Parsby
Parser combinator library for Ruby, based on Haskell's Parsec.
- Installation
- Examples
- Introduction
- Some commonly used combinators
- Defining combinators
- Defining parsers as modules
-
ExpectationFailed
- Cleaning up the parse tree for the trace
- Recursive parsers with
lazy
- Parsing left-recursive languages with
reduce
combinator Parsby.new
- Parsing from a string, a file, a pipe, a socket, ...
- Comparing with Haskell's Parsec
- Development
Installation
Add this line to your application's Gemfile:
gem 'parsby'
And then execute:
$ bundle
Or install it yourself as:
$ gem install parsby
Examples
If you'd like to jump right into example parsers that use this library, there's a few in this source:
Introduction
This is a library used to define parsers by declaratively describing a syntax using what's commonly referred to as combinators. Parser combinators are functions that take parsers as inputs and/or return parsers as outputs, i.e. they combine parsers into new parsers.
As an example, between
is a combinator with 3 parameters: a parser for
what's to the left, one for what's to the right, and lastly one for what's
in-between them, and it returns a parser that, after parsing, returns the
result of the in-between parser:
between(lit("<"), lit(">"), decimal).parse "<100>"
#=> 100
Some commonly used combinators
# Parse argument string literally
lit("foo").parse "foo"
#=> "foo"
# Case insensitive lit
ilit("Foo").parse "fOo"
#=> "fOo"
# Make any value into a parser that results in that value without
# consuming input.
pure("foo").parse ""
#=> "foo"
# Parse foo or bar
(lit("foo") | lit("bar")).parse "bar"
#=> "bar"
# Like `|`, parse one of foo or bar. `choice` is better when you have
# many choices to chose from. You can pass it any number of parsers or
# array of parsers.
choice(lit("foo"), lit("bar")).parse "bar"
#=> "bar"
# Parse with each argument in succesion and group the results in an
# array.
group(lit("foo"), lit("bar")).parse "foobar"
#=> ["foo", "bar"]
# Parse foo and bar, returning bar.
(lit("foo") > lit("bar")).parse "foobar"
#=> "bar"
# Parse foo and bar, returning foo.
(lit("foo") < lit("bar")).parse "foobar"
#=> "foo"
# Make parser optional
group(optional(lit("foo")), lit("bar")).parse "bar"
#=> [nil, "bar"]
# Use parser zero or more times, grouping results in array. many_1, does
# the same, but requires parsing at least once.

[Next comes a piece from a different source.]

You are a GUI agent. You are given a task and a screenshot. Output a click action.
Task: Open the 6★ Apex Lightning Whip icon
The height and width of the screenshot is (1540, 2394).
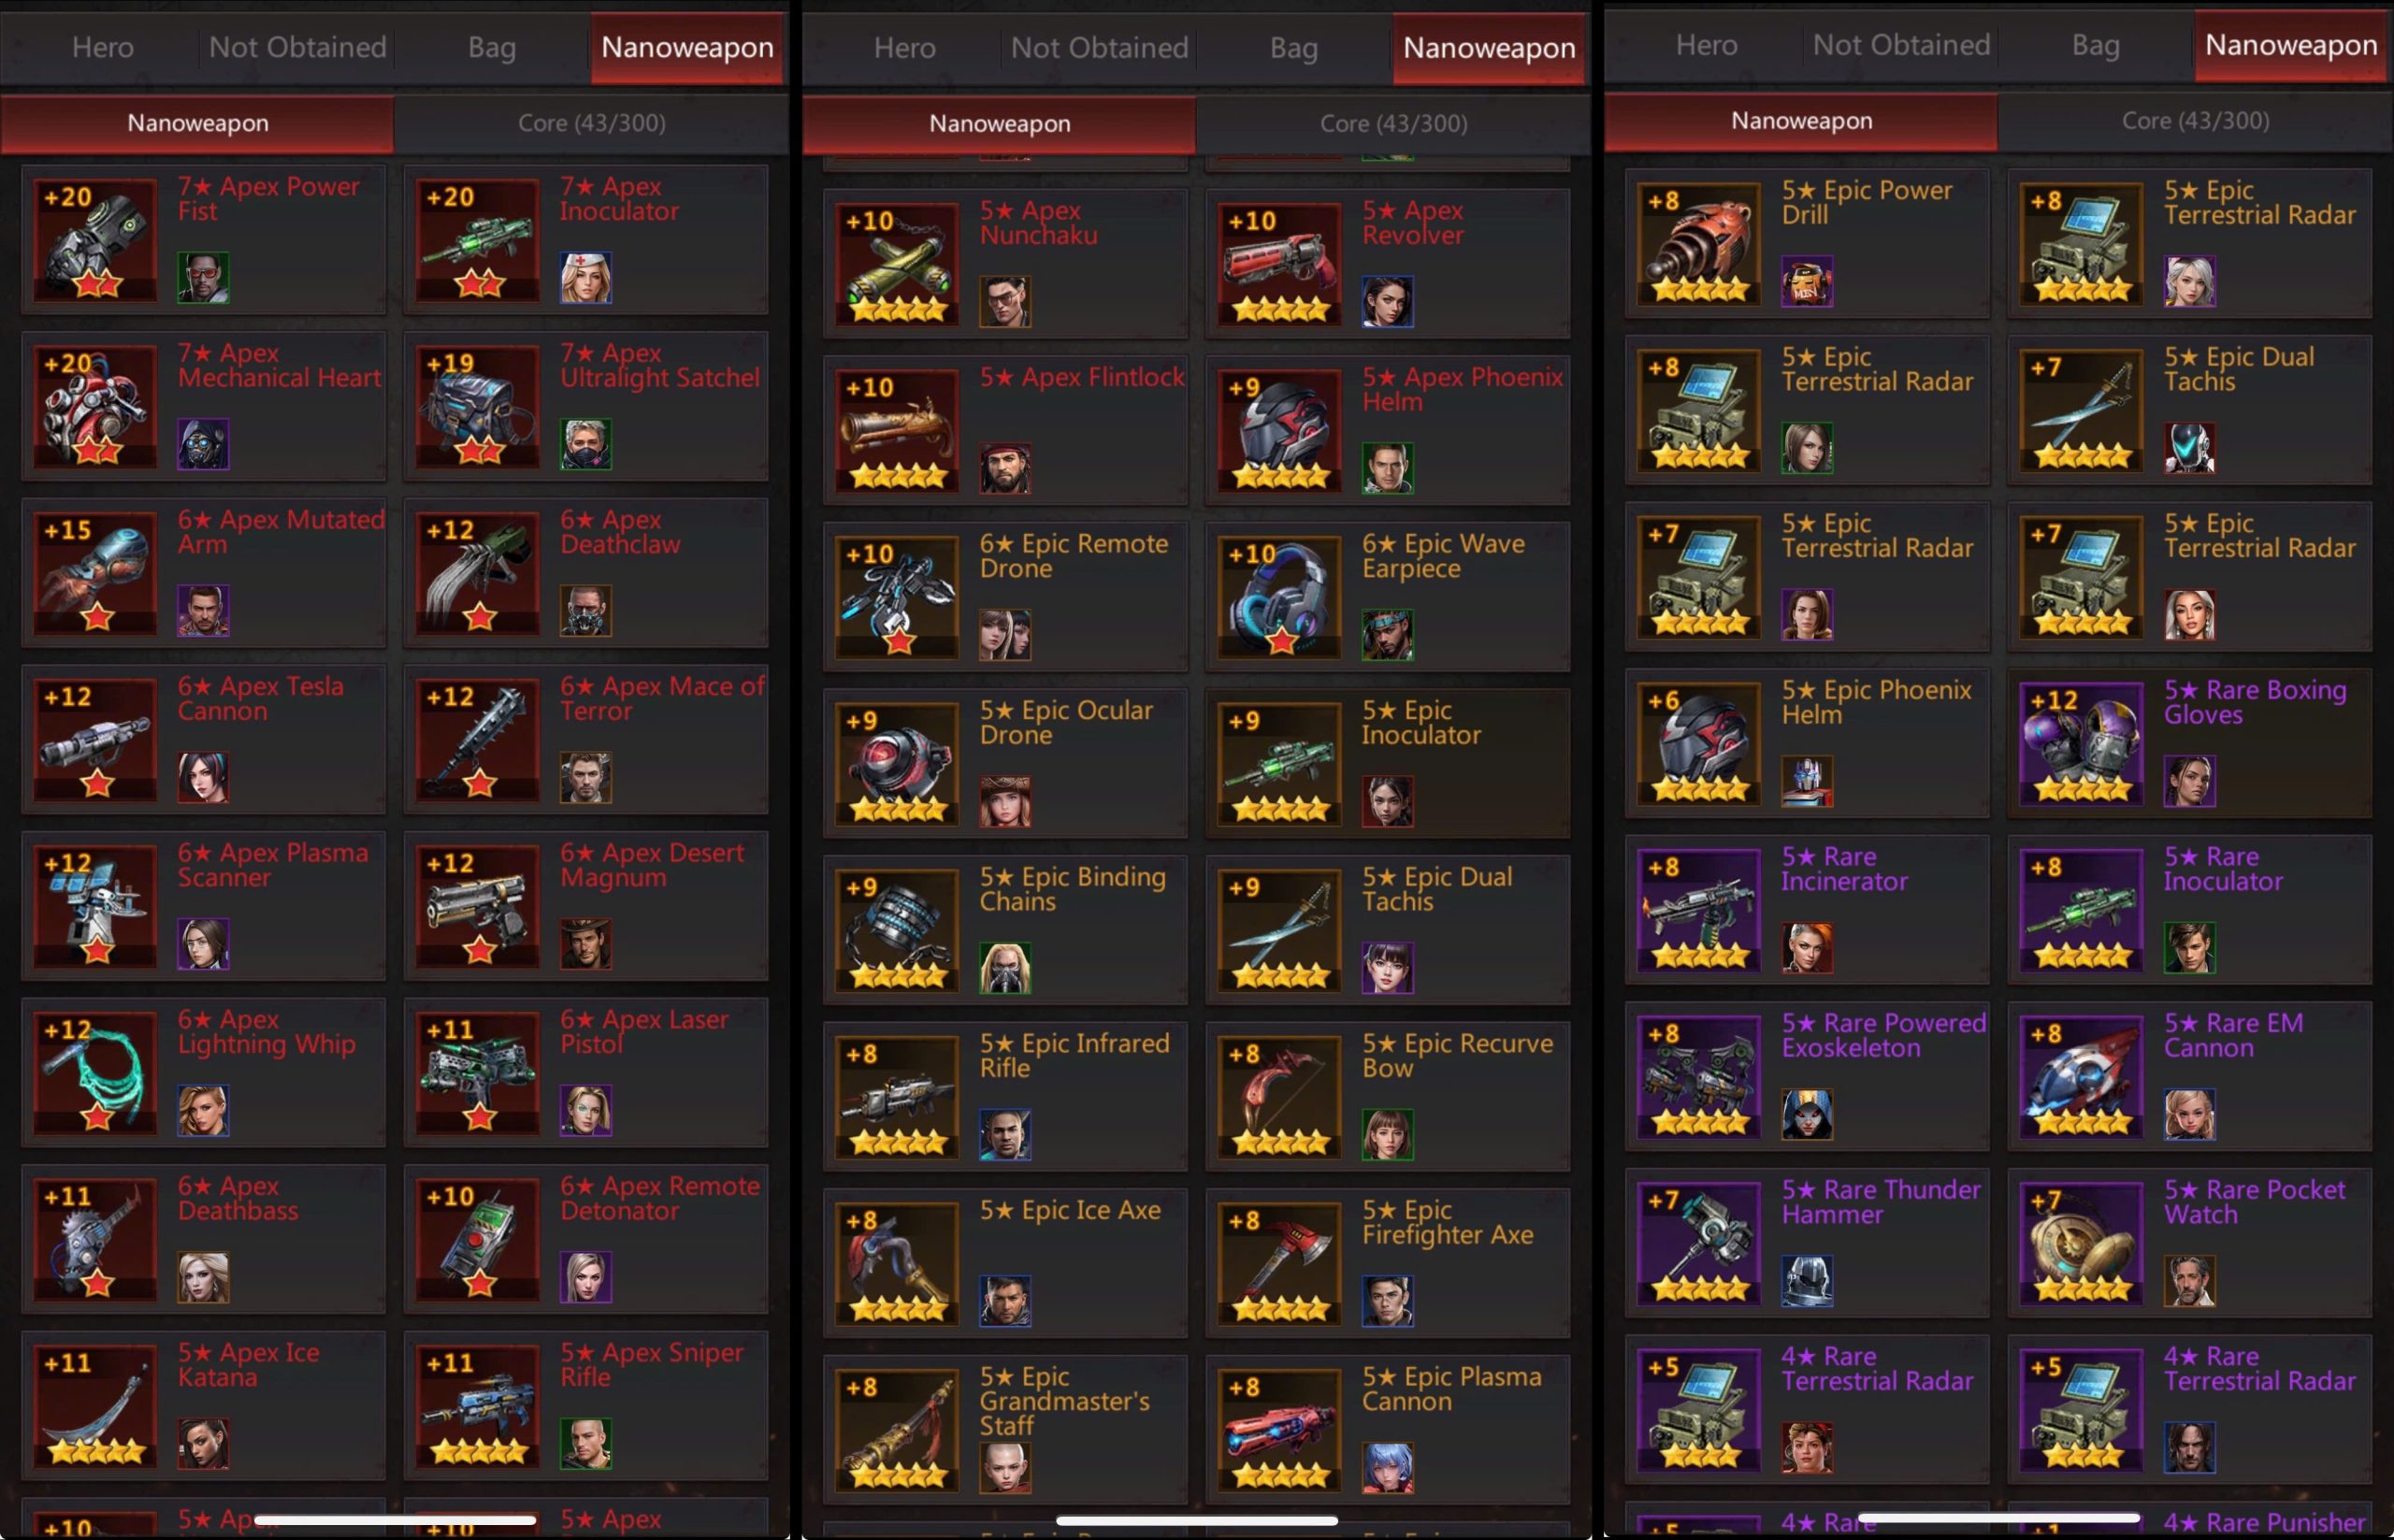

many(lit("foo")).parse "foofoo"
#=> ["foo", "foo"]
# Parse many, but each separated by something. sep_by_1 requires at least
# one element to be parsed.
sep_by(lit(","), lit("foo")).parse "foo,foo"
#=> ["foo", "foo"]
# `whitespace` (alias `ws`) is zero or more whitespace characters.
# `whitespace_1` (alias `ws_1`) is one or more whitespace characters.
# `spaced` allows a parser to be surrounded by optional whitespace.
# `whitespace_1` is the base definition. If you extend it to e.g. add the
# parsing of comments, the other combinators will also recognize that
# change.
(whitespace > lit("foo")).parse " foo"
#=> "foo"
group(lit("foo"), ws_1 > lit("bar")).parse "foo bar"
#=> ["foo", "bar"]
spaced(lit("foo")).parse " foo "
#=> "foo"
# Parse transform result according to block.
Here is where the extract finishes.